The behavior was first noted by a UK-based developer, Jason Huntley, as reported by The Register this week.

The television company advertised this data collection in a video for advertisers, according to Huntley’s blog, saying, “LG Smart Ad analyses users favourite programs, online behavior, search keywords and other information to offer relevant ads to target audiences. For example, LG Smart Ad can feature sharp suits to men, or alluring cosmetics and fragrances to women.”

However, Huntley said that even if you switched off the option for ‘collection of watching info’, the information was still transmitted to LG, including file names of users’ private videos.

Every time users changed channel, this information was transmitted, Huntley said, adding, “I made an even more disturbing find within the packet data dumps.  I noticed filenames were being posted to LG’s servers and that these filenames were ones stored on my external USB hard drive.  To demonstrate this, I created a mock avi file and copied it to a USB stick.”

The electronics giant has now admitted that some of its Smart TVs do collect information without consent. In a statement released by LG and reported by security expert Graham Cluley, the company said, “Recently, it has been brought to our attention that there is an issue related to viewing information allegedly being gathered without consent. A firmware update is being prepared for immediate rollout that will correct this problem on all affected LG Smart TVs so when this feature is disabled, no data will be transmitted.”

Cluley comments on his blog, “Glad to hear that it’s being removed with the firmware update, but how on earth do features that have only been partially implemented manage to ship in hundreds of thousands (maybe millions) of TVs that end up in consumers’ front rooms?” Cluley also noted that the company did not apologize.

“What does this say for LG’s quality control if surplus code, which hasn’t been properly tested, that sends details of what should be confidential filenames in *plaintext* across the internet, doesn’t get picked up before the product is bought?”

Earlier this year, a U.S. Senator has called on the manufacturers of Smart TVs to make their devices safer – after a demonstration of an attack which showed off how hackers could “spy” on users through a television’s built-in webcam, as reported by We Live Security here.

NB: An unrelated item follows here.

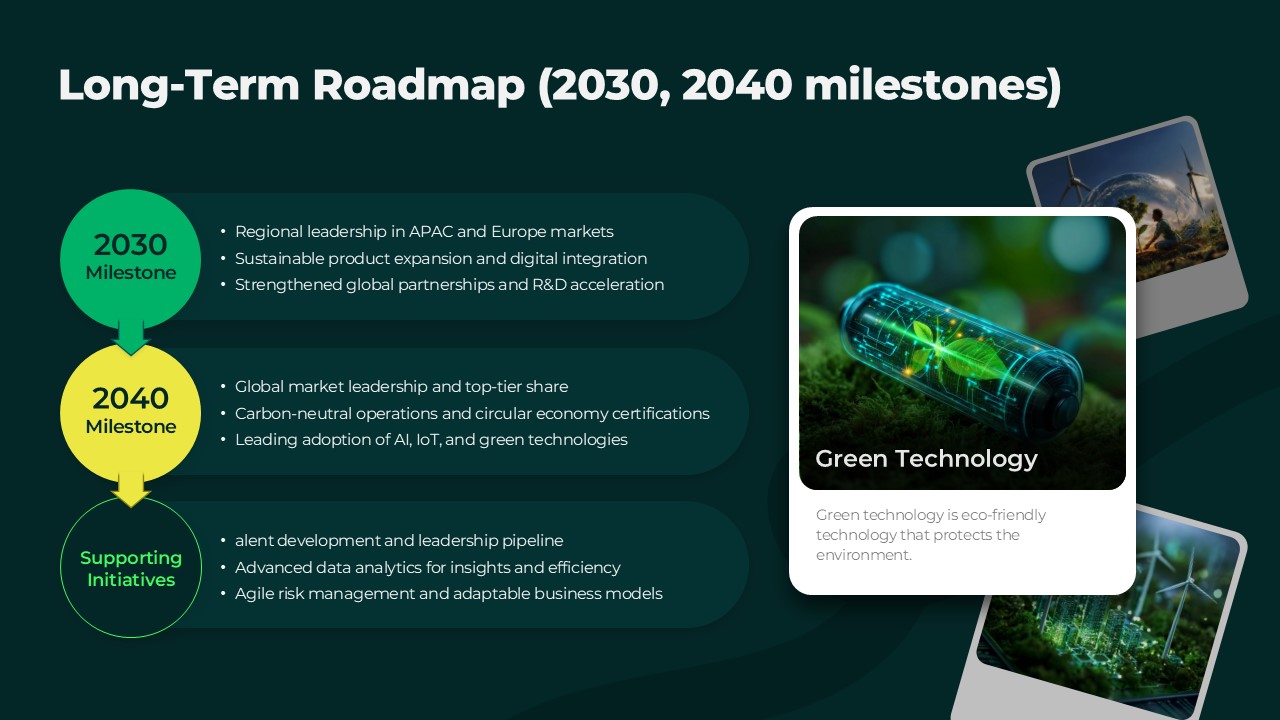
Task: Click the Carbon-neutral operations bullet line
Action: [x=471, y=413]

“You expect to watch TV, but you don’t want the TV watching you,” said Senator Charles E Schumer. “Many of these smart televisions are vulnerable to hackers who can spy on you while you’re watching tv in your living room. Manufacturers should do everything possible to create a standard of security in their internet-connected products.”

His comments came in the wake of a demonstration at the Black Hat security conference in Las Vegas, where a researcher showed off how to remotely activate the microphones and cameras in a Samsung Smart TV.